Ausgewählter Textauszug
● ● ● ● ●

Zwischenstand: Impotenz
ist aus Sicht der Kirche ein Ehehindernis. Aber die Sache wird in der Praxis nicht
so heiß gegessen, wie sie gekocht ist. Im Zweifel für den Angeklagten, im Zweifel
Liebe vor Sex. Dennoch stellt der juristische Sachverhalt, also: Ausschluss eines
auf diese Weise behinderten Menschen von der Ehe, von außen betrachtet, eine schwere
Diskriminierung behinderter Menschen vor dem Kirchenrecht dar. Und: gibt es nicht
auch sehr erfüllende Sexualität für beide Partner, selbst wenn keine Penetration stattfindet?
Hier
stellt sich die Frage: Müssen die Paragraphen des Kirchenrechtes in diesem Punkt so
bleiben, wie sie sind? Die Geschichte des Kirchenrechts ist voller Revisionen – auch
zu viel umfassenderen dogmatischen Fragen. Die Regensburger Kirchenrechtlerin Sabine
Demel erinnert an den alten Glaubensgrundsatz, dass niemand außerhalb der katholischen
Kirche des ewigen Lebens teilhaftig werden könne. Dieses Dogma war seinerzeit eingeleitet
mit den sehr verbindlichen Worten: „Die Kirche glaubt fest, bekennt und verkündet“
– und doch hat das II. Vatikanische Konzil diesen Grundsatz aufgegeben. Impotenz als
Ehehindernis aufzugeben – ginge das? Klaus Lüdicke sagt ja.
„Das Ehehindernis
richtet sich nach dem Ehebegriff. Der Ehebegriff ist aber durch das II. Vatikanum
sehr stark verändert worden, besser gesagt, die Kirche hat dazugelernt, Ehe zu verstehen,
und sie müsste im Grund diesen Kanon im Kodex diesem Verständnis von Ehe anpassen.“
Hier
nähern wir uns freilich einer theologischen Grundfrage. Laut kirchlicher Auffassung
ist Impotenz ein Ehehindernis göttlichen Rechts – und damit nicht änderbar. Denn die
Sexualität ist der Ehe und NUR der Ehe eingeschrieben, und sie ist in der göttlichen
Ordnung grundgelegt. Hier kann der Kirchenrechtler nicht von außen her argumentieren.
„Ich würde das nicht an der Diskriminierung von Behinderten aufhängen,
ich würde es am Eheverständnis als solchem aufhängen. Es ist einfach nicht mehr richtig,
aus der Tatsache, dass zwei Menschen miteinander keinen Geschlechtsverkehr vollziehen
können, einen Mangel der Ehe abzuleiten.“
Vor dem Konzil sah die Kirche
die Ehe als einen Vertrag. Dieser Vertrag beinhaltete das Recht der Eheleute auf den
Körper des anderen, weswegen etwa auch mehr Toleranz für Vergewaltigung in der Ehe
bestand. Den Wechsel in der Anschauung dessen, was eine Ehe ist, was unabdingbar dazugehört,
und was zweitrangig ist, diesen Wechsel vollzog das Konzil mit der Konstitution „Gaudium
et spes“. Dieses spricht erstmals über die Ehe mit einer anderen Zugangsweise.

● ● ● ● ●

Vorgegebene Einträge
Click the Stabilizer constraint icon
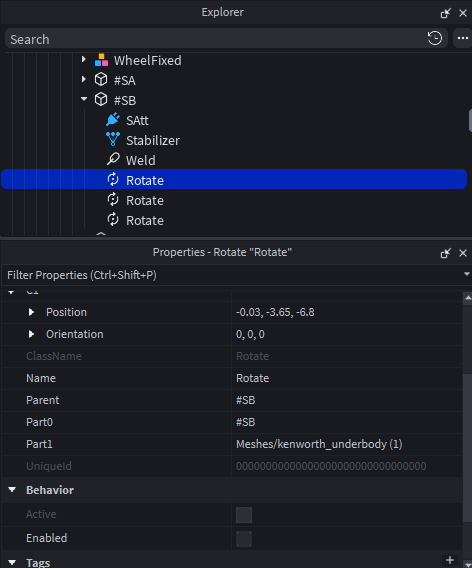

● ● ● ● ●

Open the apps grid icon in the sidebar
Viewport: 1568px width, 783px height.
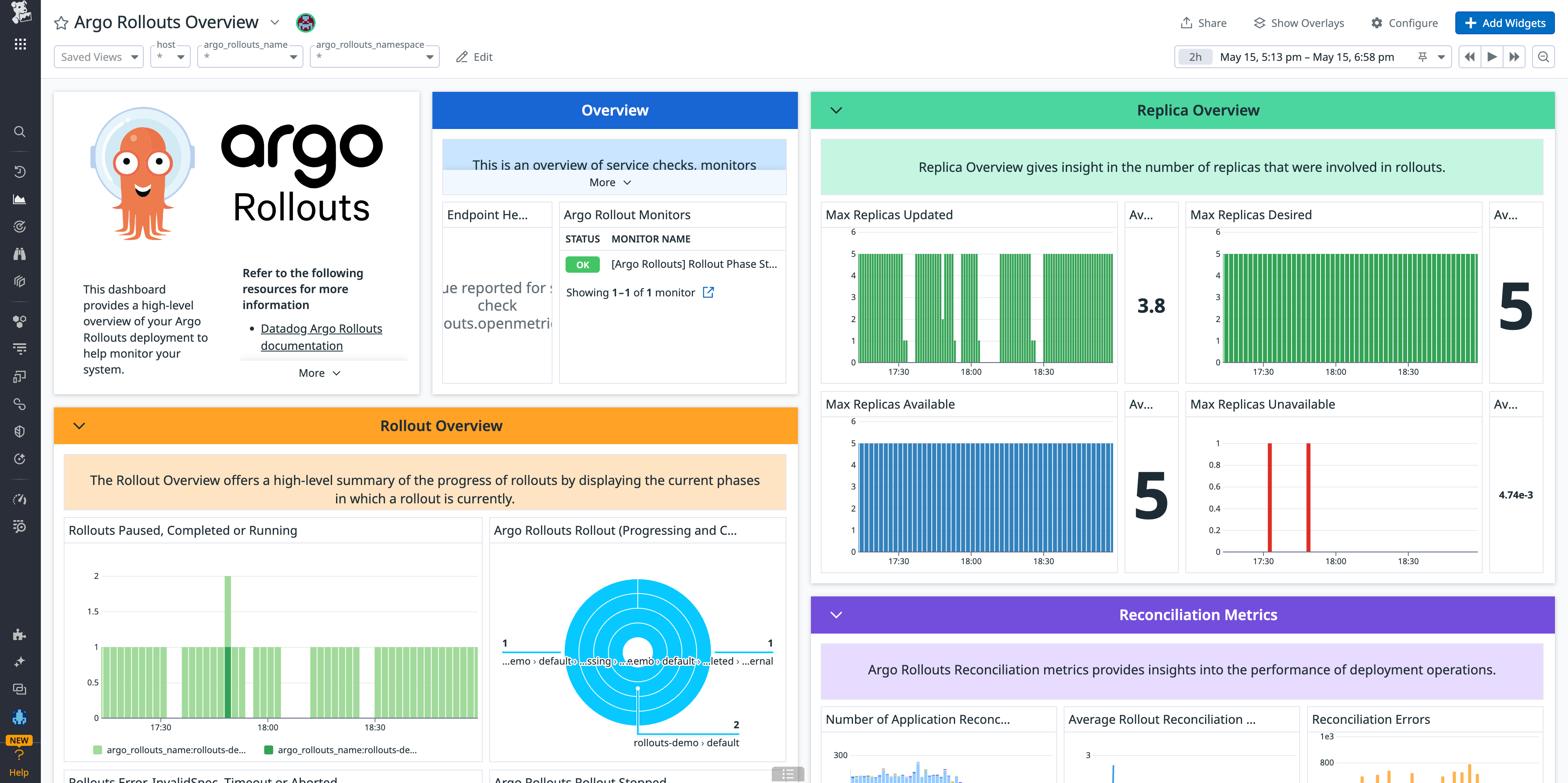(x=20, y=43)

● ● ● ● ●

Zu bearbeitende Aufgaben
(1) Mit welcher Konstitution vollzog das Konzil laut dem Auszug zum Kirchenrecht den Wechsel in der Anschauung dessen, was eine Ehe ist?
(2) Wiederhole wortgetreu den Abschnitt aus dem Auszug zum Kirchenrecht, der mit den Worten „Zwischenstand: Impotenz“ beginnt und mit „keine Penetration stattfindet?“ endet.

Lösungen der Aufgaben
(1) Mit der Konstitution „Gaudium et spes“.

(2)
Zwischenstand: Impotenz
ist aus Sicht der Kirche ein Ehehindernis. Aber die Sache wird in der Praxis nicht
so heiß gegessen, wie sie gekocht ist. Im Zweifel für den Angeklagten, im Zweifel
Liebe vor Sex. Dennoch stellt der juristische Sachverhalt, also: Ausschluss eines
auf diese Weise behinderten Menschen von der Ehe, von außen betrachtet, eine schwere
Diskriminierung behinderter Menschen vor dem Kirchenrecht dar. Und: gibt es nicht
auch sehr erfüllende Sexualität für beide Partner, selbst wenn keine Penetration stattfindet?